The dude came out of the clinic and over to the car, just to ascertain that I was indeed 23 years old. After shaking my hand and pronouncing my age as 5, he walked back inside. Apparently my voice over the phone is “little.” I’m having a hard time not hating him right now. (kidding.) He even asked Andraé if I was a little person. As in 4-feet-tall. I’m 5’6” THANKYOU!
10. Finding dead people in my yard. This was probably the most exciting event of the week.
Unfortunately “people” isn’t exactly truthful, because there was only one guy. And he wasn’t really dead.
But I thought he was, does that count?
One evening as I was finishing some last minute touches around the house before the Hubs came home from work, I happened to notice a man slumped over in our yard. We live on a pretty busy road, so it wasn’t surprising to see someone there, but his position was weird.
He was propped up, with his head leaning down on his knees. At first I thought he was resting, but it looked so unnatural. His arms were lying limp in his lap, and his neck looked really weird.

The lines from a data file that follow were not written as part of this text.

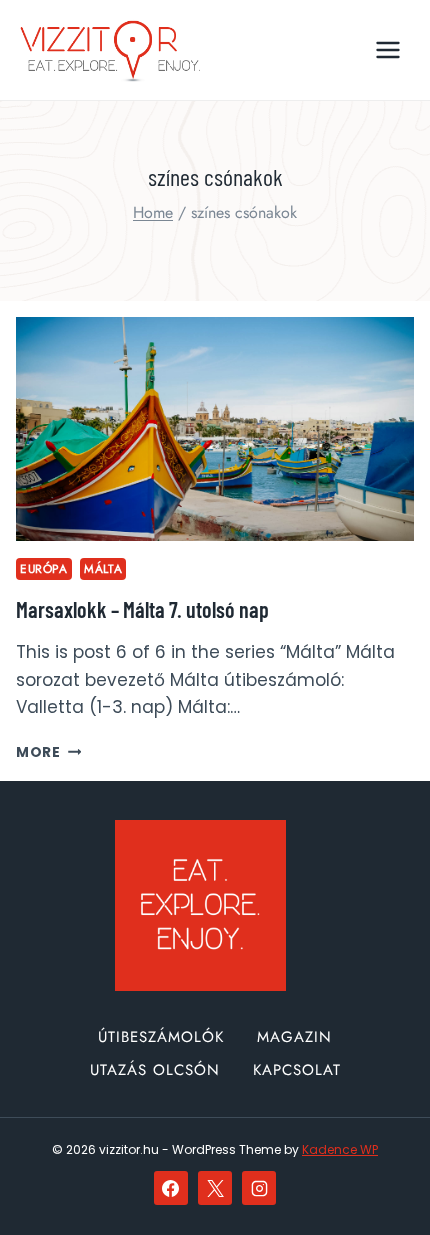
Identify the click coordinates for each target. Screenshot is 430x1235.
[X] (215, 1188)
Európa (44, 568)
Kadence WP (340, 1149)
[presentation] (215, 429)
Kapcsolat (297, 1070)
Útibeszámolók (161, 1037)
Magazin (294, 1037)
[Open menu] (387, 49)
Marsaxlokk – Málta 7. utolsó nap (142, 609)
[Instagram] (259, 1188)
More (48, 752)
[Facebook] (171, 1188)
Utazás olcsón (155, 1070)
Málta (103, 568)
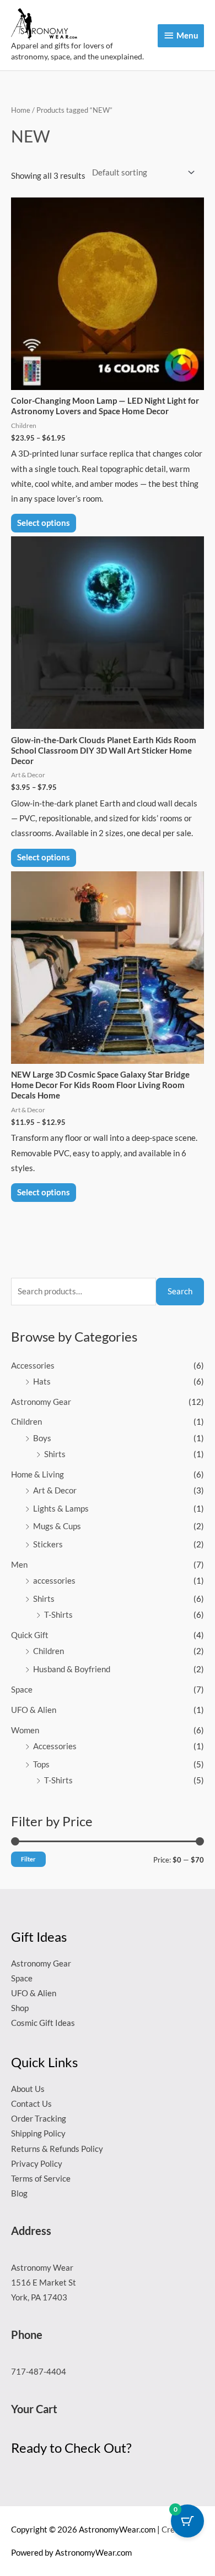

The conversation with myself sounded something like this:
“No, people don’t die sitting up.”
“Oh yeah, of course.”
“Are you sure?”
“Well…there was that person in the news who died sitting on their toilet.”
“OH MY GOD! If you can die on the toilet then you can die in the grass!!”
“What should you do?”
“I’m going to go outside and check on him!”
“What if he is a serial killer just waiting for you to get close,
and then he’ll grab you and stuff you in his backpack!!???”
“OH MY GOD! I didn’t think of that!”
Not wanting a serial killer to get me, I played it safe and called Andraé. Our conversation went something like this:
“HONEY!!!!!! COME HOME NOW!”
“I’m on my way, what’s wrong?”
“There’s a dead guy in our yard!!!”
“Yes! I’ve been watching him for like 10 minutes and he hasn’t
“Ok, are you sure? Call the police.”
“I don’t know yet, I just wanted you to know what happened to me
if I’m gone when you get here, you’ll know that he got me!”
(I laugh as I read this now.)
After I hung up the phone, yelled out the door, and the guy didn’t flinch.
Then I went outside and yelled from about 3 feet away. He didn’t flinch.
I shook him. He didn’t flinch.
By this time, cars are beginning to stop because they have noticed the dead guy too.
I call 9-1-1.
As the dispatch answers and I try to explain what’s going on, the guy suddenly jumps to his feet.
He was completely confused and embarrassed. He wouldn’t stay long enough for me to find out what was wrong, but I think he must have had some sort of a health problem. He didn’t appear to be passed out on drugs or alcohol.
It was exciting.
And that’s pretty much my two weeks! Sorry for the novel. But I had to catch up.